=== Section Start ===

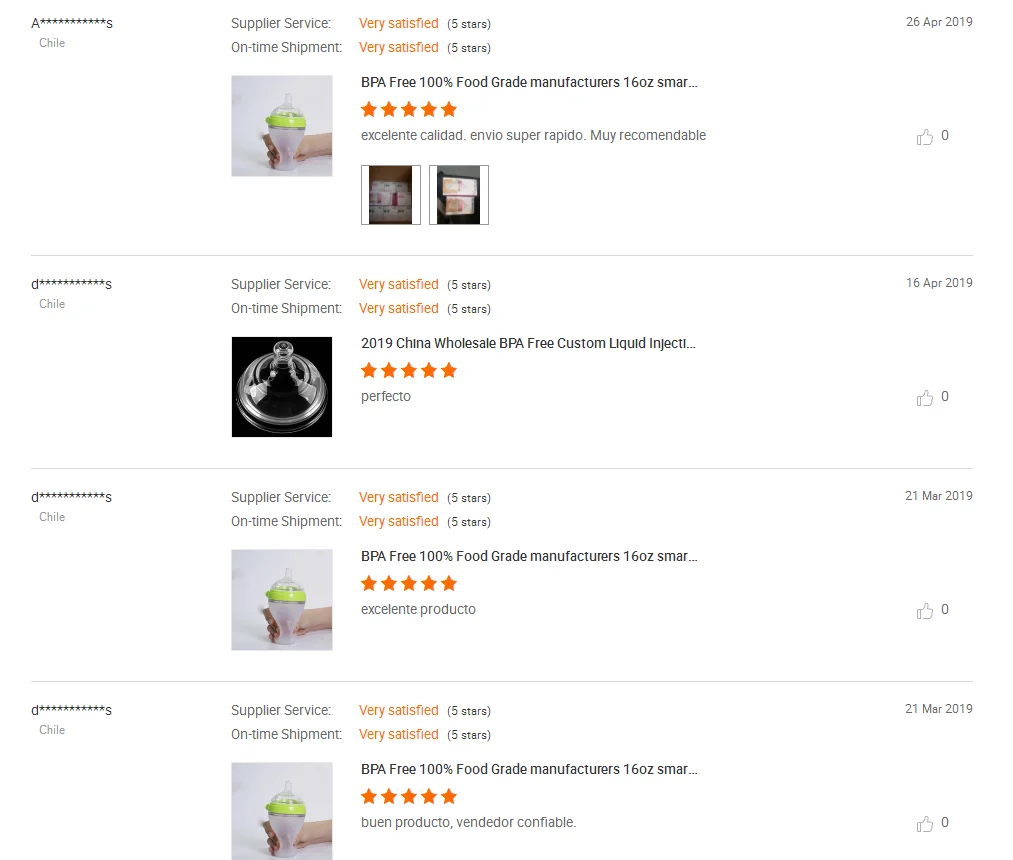The image size is (1013, 860).
Task: Click star rating above 'excelente calidad' comment
Action: click(408, 109)
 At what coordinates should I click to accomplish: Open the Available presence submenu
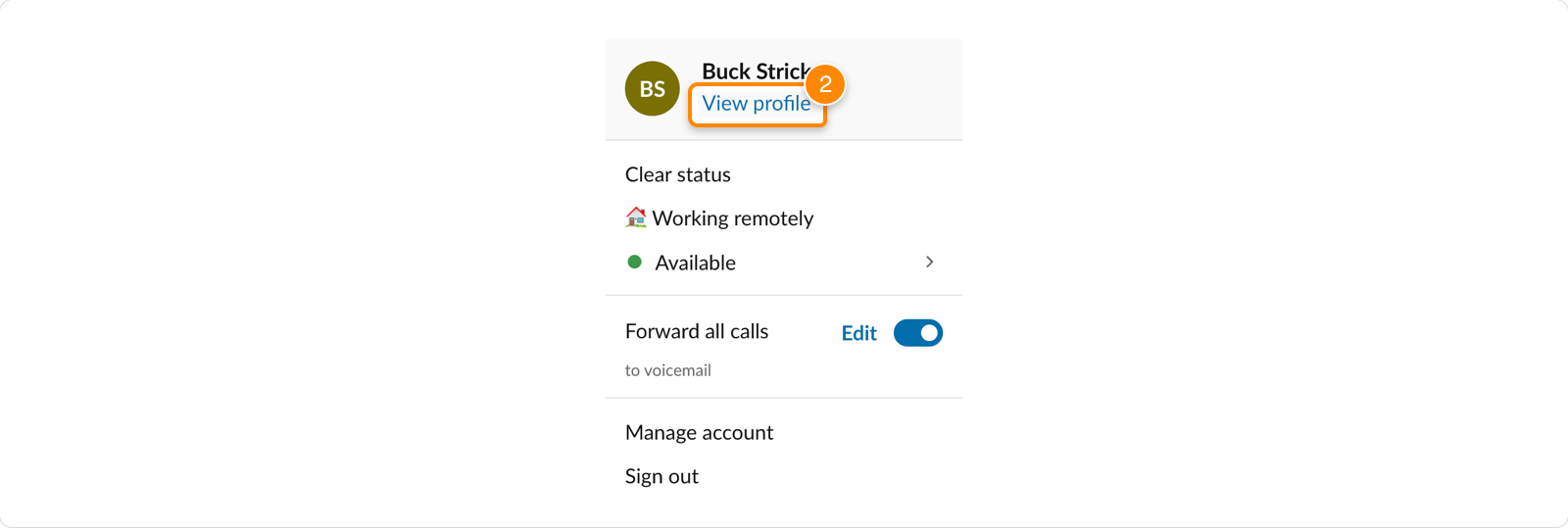[783, 263]
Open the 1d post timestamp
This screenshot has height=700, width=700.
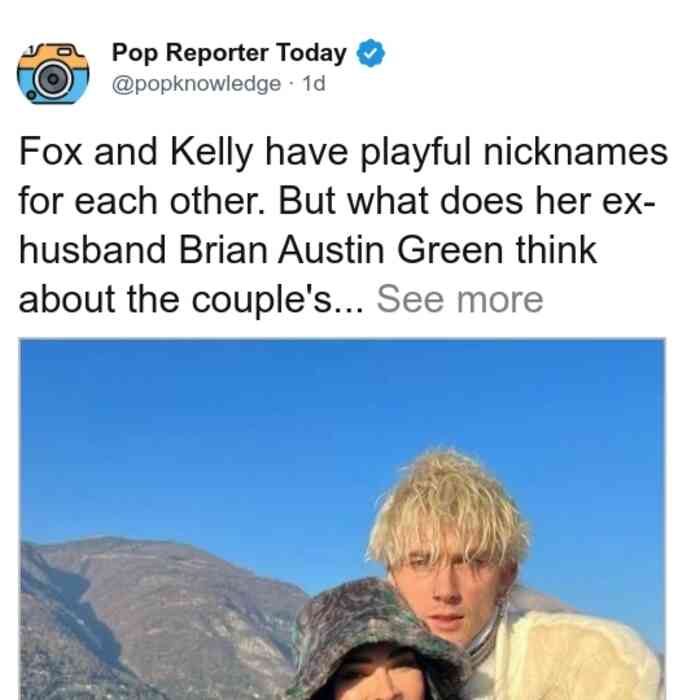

=== Section End ===

**The problem**
Give again, word for word, only the lines from the line containing "At what coordinates" through the last line above, both included; leave the pictures out.

**Exercise output**
 At what coordinates should I click to accomplish: Open the Available presence submenu
[783, 263]
Open the 1d post timestamp
This screenshot has height=700, width=700.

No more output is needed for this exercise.